• SOAL LATIHAN
1. Menurut tulisan tentang pendidik dalam pendidikan Islam, apa dua landasan ajaran Islam yang disebutkan?
2. Sambung tulisan tentang pendidik dalam pendidikan Islam, dimulai setelah kalimat terakhirnya.

• PETIKAN TEKS
——
Friday, October 23, 2015

Tinjauan Filosofis Pendidik dalam Pendidikan Islam

Disampaikan oleh Nurul Huda dan Yaumi Nahdliyah



A.    Pendahuluan
Pendidik dan peserta didik merupakan komponen penting dalam sistem pendidikan Islam. Kedua komponen ini saling berinteraksi dalam proses pembelajaran untuk mewujudkan tujuan pendidikan yang diinginkan. Oleh karena itu, pendidik sangat berperan besar sekaligus menentukan ke mana arah potensi peserta didik yang akan dikembangkan.


Demikian pula peserta didik, ia tidak hanya sekedar objek pendidikan, tetapi pada saat-saat tertentu ia akan menjadi subjek pendidikan. Hal ini membuktikan bahwa posisi peserta didik pun tidak hanya sekedar pasif laksana cangkir kosong yang siap menerima air kapan dan dimanapun. Akan tetapi peserta didik harus aktif, kreatif dan dinamis dalam berinteraksi dengan gurunya, sekaligus dalam upaya pengembangan keilmuannya.
Konsep pendidik dalam perspektif pendidikan Islam memiliki karakteristik tersendiri yang sesuai dengan karakteristik pendidikan Islam itu sendiri. Karakteristik ini akan membedakan konsep pendidik dalam pandangan pendidikan lainnya. Hal itu juga dapat ditelusuri melalui tugas dan persyaratan ideal yang harus dimiliki oleh seorang pendidik dan peserta didik yang dikehendaki oleh Islam. Tentu semua itu tidak terlepas dari landasan ajaran Islam itu sendiri, yaitu al-Qur’an dan Sunnah yang menginginkan perkembangan pendidik tidak bertentangan dengan ajaran kedua landasan tersebut sesuai dengan pemahaman maksimal manusia.
——
• BARIS DATA

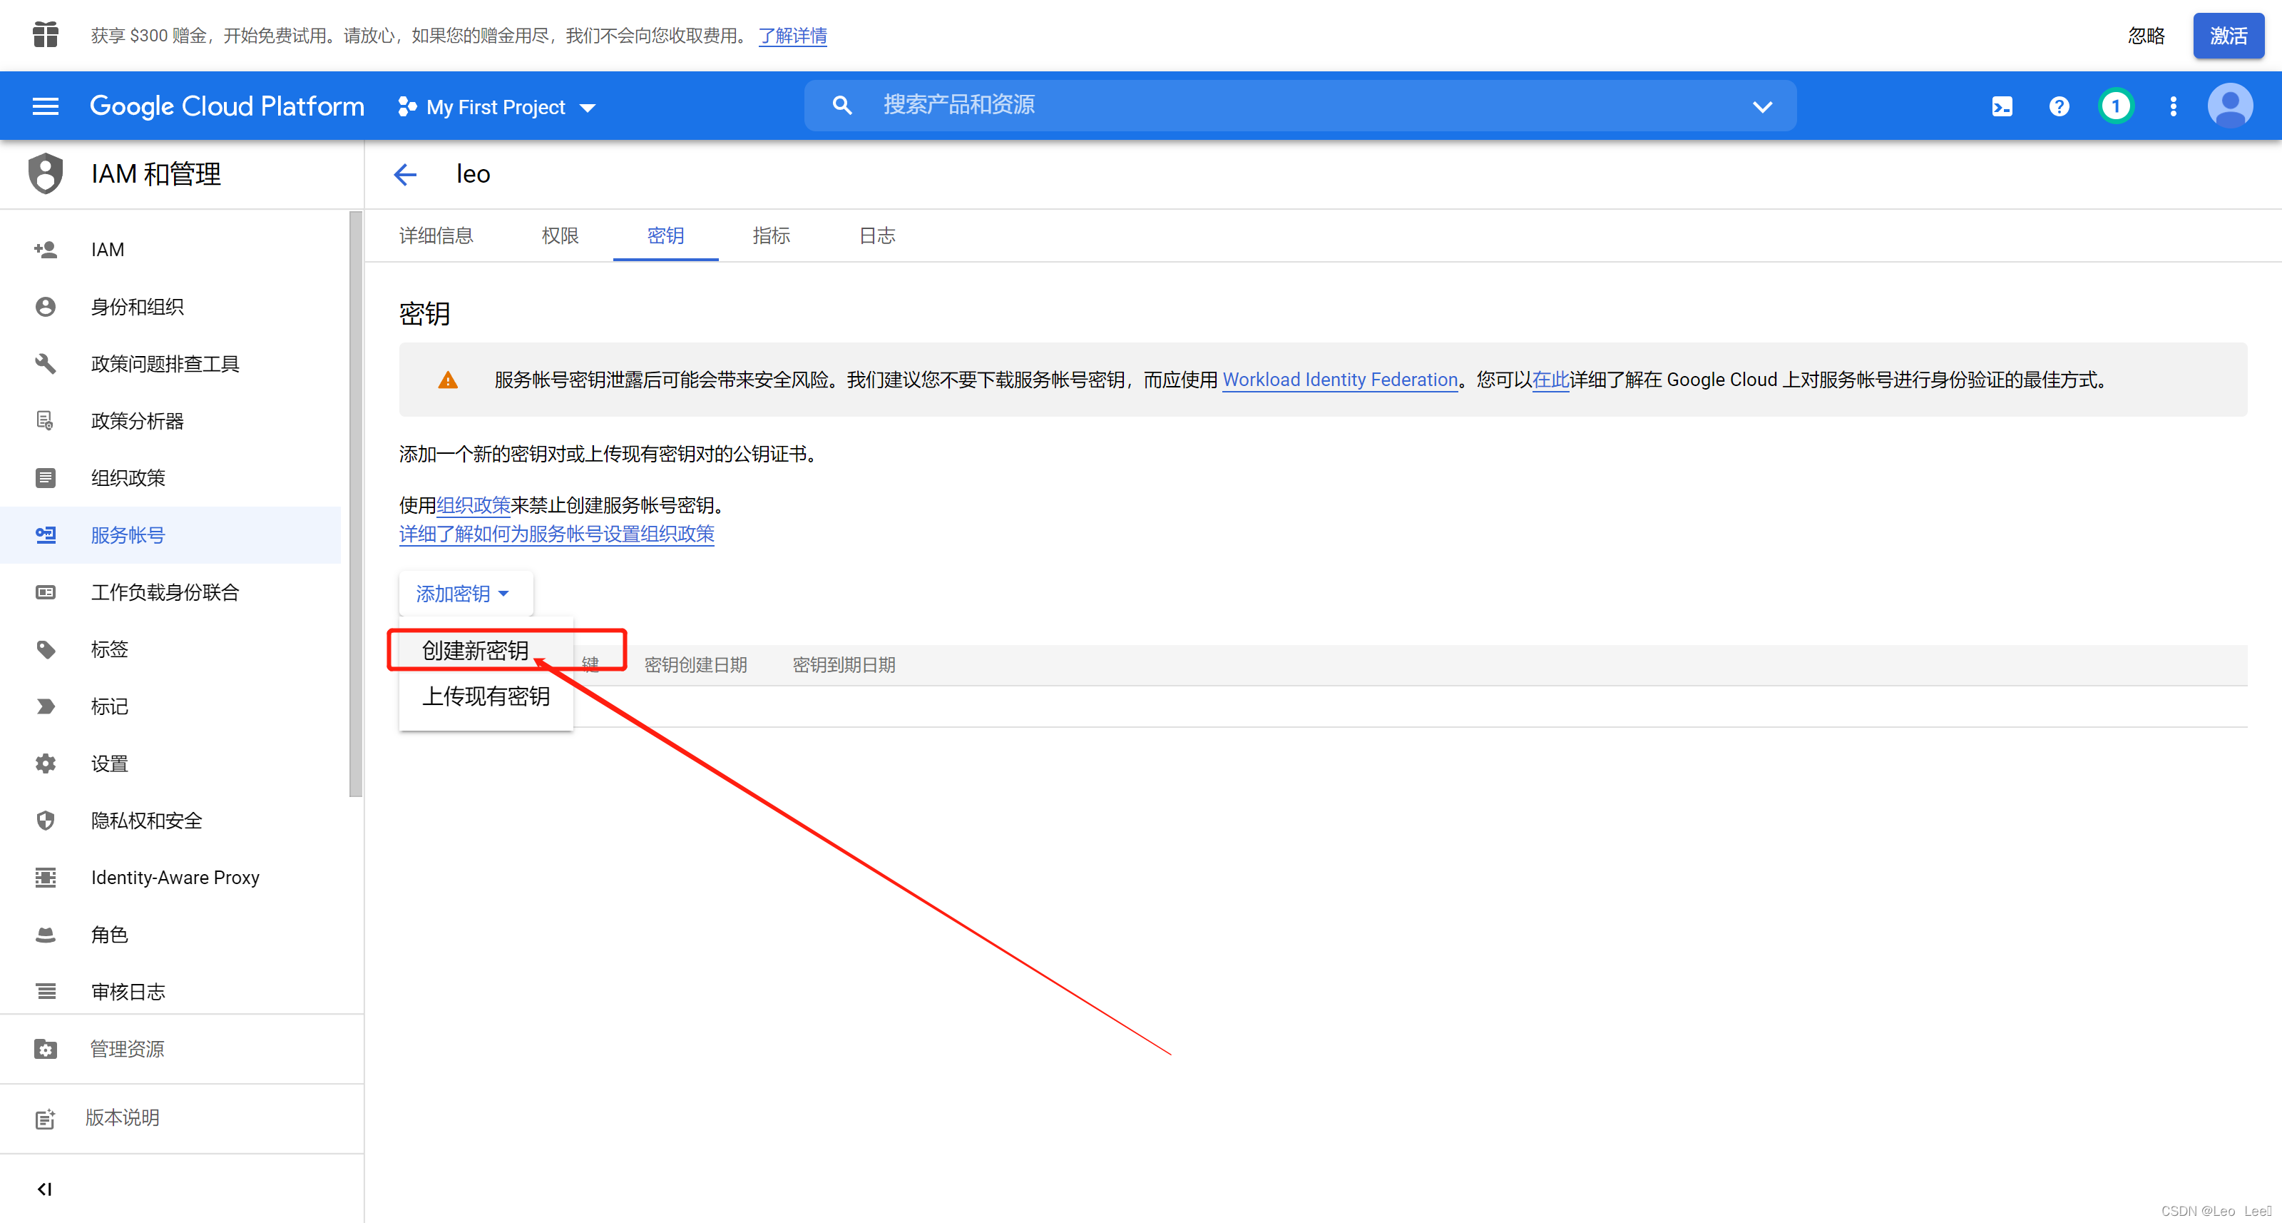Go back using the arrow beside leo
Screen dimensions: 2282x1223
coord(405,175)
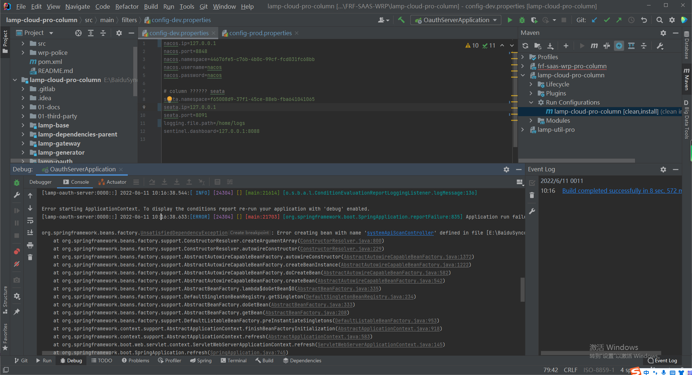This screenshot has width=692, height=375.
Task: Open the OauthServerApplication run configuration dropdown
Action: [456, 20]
——
• JAWABAN TERTULIS
1. Al-Qur’an dan Sunnah.

2.
Jika karakteristik yang diinginkan oleh pendidikan Islam tersebut dapat dipenuhi, maka pendidikan yang berkualitas niscaya akan dapat diraih. Untuk itu, kajian dan analisis filosofis sangat dibutuhkan dalam merumuskan konsep pendidik dalam perspektif Filsafat Pendidikan Islam sehingga diperoleh pemahaman yang utuh tentang Pendidik
Makalah yang sederhana ini akan menguraikan tentang analisis filosofis tentang pendidik dalam perspektif pendidikan Islam. Diharapkan makalah ini menjadi bahan diskusi lebih lanjut agar dapat memberikan pemahaman yang lebih jelas tentang kedua komponen itu sehingga berguna dalam upaya mewujudkan tujuan pendidikan yang diinginkan secara efektif dan efisien.
B.     Rumusan Masalah
Berdasarkan latar belakang permasalahan sebagaimana tersebut didepan, maka rumusan permasalahan yang diajukan dalam makalah ini adalah :
1.    Apa yang dimaksud dengan pendidikan islam?
2.    Apa yang dimaksud pendidik dalam pendidikan islam?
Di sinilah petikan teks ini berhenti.